» TEXT SECTION
------------

As infant mortality rates declined, urban children were transformed from economic units (potential labor as farmhands) to emotional units. The mid-1800s saw the invention of the Victorian “Christmas,” for this newly invented “childhood.” The inventions of childhood and contraception roughly coincided. The French birth rate plummeted throughout the century as couples practiced prevailing forms of contraception -- onanism and coitus interruptus. Late-century inventions such as “the English Rubber” (referring to materials obtained from brutalized peoples in the newly invented colonies of Africa and Asia) offered a new means of contraception and were hawked in the bourgeois quarters of Paris.

These developments only increased in the 20th century with the formation of an unprecedented middle class after 1945, the G.I. Bill and penicillin. Small wonder that 20 years later, the new mentalities of the new bourgeois creature clashed bitterly with older notions of human life -- humanae vitae.

Although this is a story I do hope to see told one day, it is not the story told by Edward Stourton in Absolute Truth. A gifted journalist in both televised and written media, Stourton has served as foreign correspondent and news anchor for the British Broadcasting Corporation. His book succeeds due to the journalist’s strength -- it conveys a sense of immediacy. Interviews with people on stages both large and small “who were there” -- including Patty Crowley, Chicago lay leader, Mikhail Gorbachev, Soviet premier, and Cardinal Franz Koenig, former Vienna archbishop -- make the reader feel “you were there” during the tumultuous years of the Catholic church’s journey from 1960 to the present.

------------

» EXTRACTED DATA
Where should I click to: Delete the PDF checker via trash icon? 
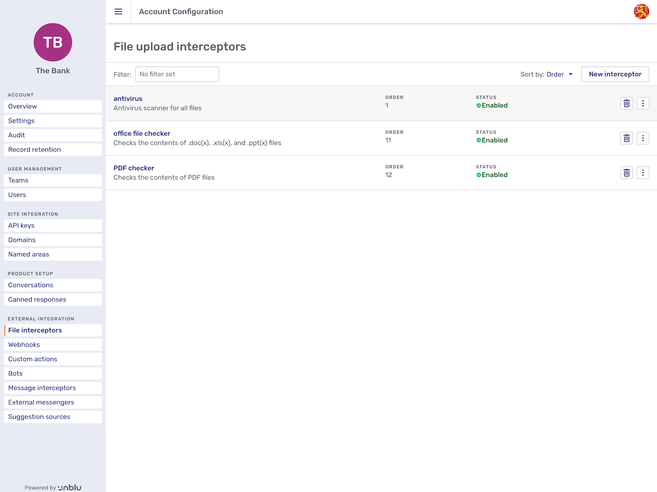626,172
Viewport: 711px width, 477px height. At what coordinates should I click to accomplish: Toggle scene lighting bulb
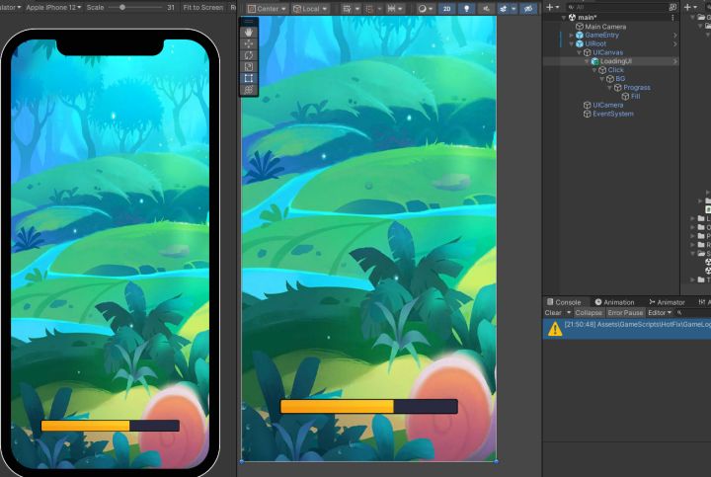click(466, 9)
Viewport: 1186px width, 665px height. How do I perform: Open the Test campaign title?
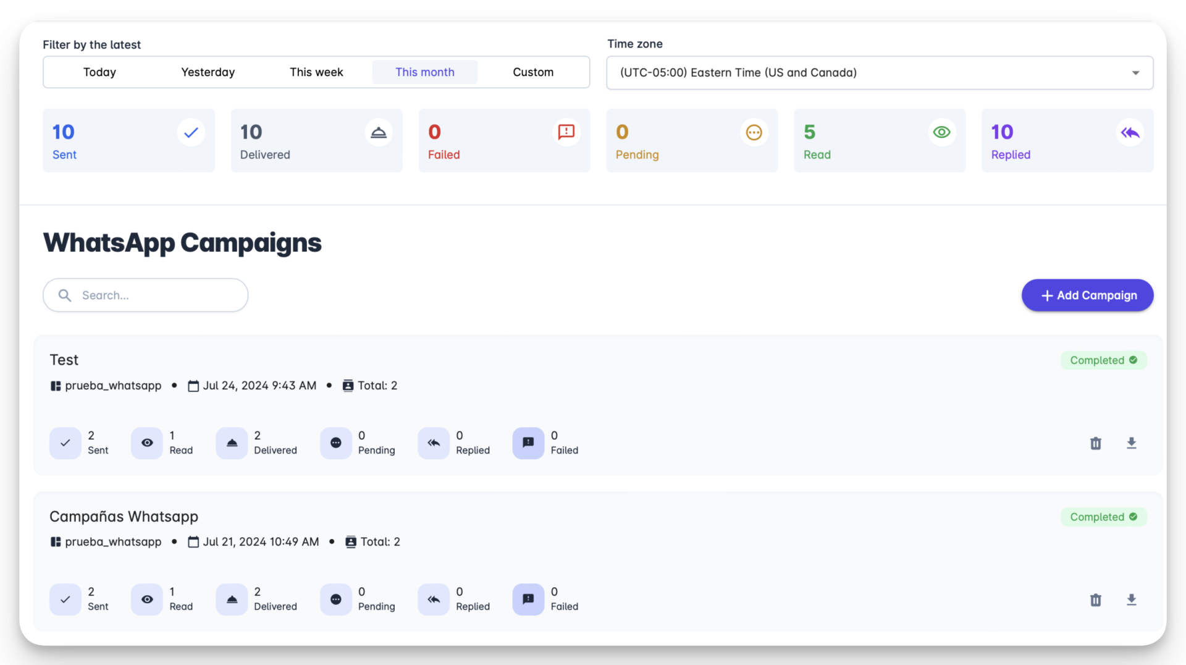[64, 360]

------------

» DIRECTIONS
**A)** From the review excerpt, reproduce the passage that begins at the words "These developments only" and stops after "-- humanae vitae.".
**B)** Answer these questions using the review excerpt:
(i) Which forms of contraception did French couples practice?
(ii) After which year did an unprecedented middle class form?
(iii) For which organization has Stourton served as foreign correspondent and news anchor?
**C)** Decide whether each statement agrees with the review excerpt. For each, answer yes or no and quote the words that settle it.
(i) The French birth rate rose during the century.
(ii) Cardinal Franz Koenig is identified as a former archbishop of Vienna.
(iii) The book follows the Catholic church's journey from 1945 to the present.

» SOLUTIONS BY TASK
**A)**
These developments only increased in the 20th century with the formation of an unprecedented middle class after 1945, the G.I. Bill and penicillin. Small wonder that 20 years later, the new mentalities of the new bourgeois creature clashed bitterly with older notions of human life -- humanae vitae.

**B)**
(i) Onanism and coitus interruptus.
(ii) 1945.
(iii) The British Broadcasting Corporation.

**C)**
(i) No: "The French birth rate plummeted throughout the century"
(ii) Yes: "Cardinal Franz Koenig, former Vienna archbishop"
(iii) No: "the Catholic church’s journey from 1960 to the present"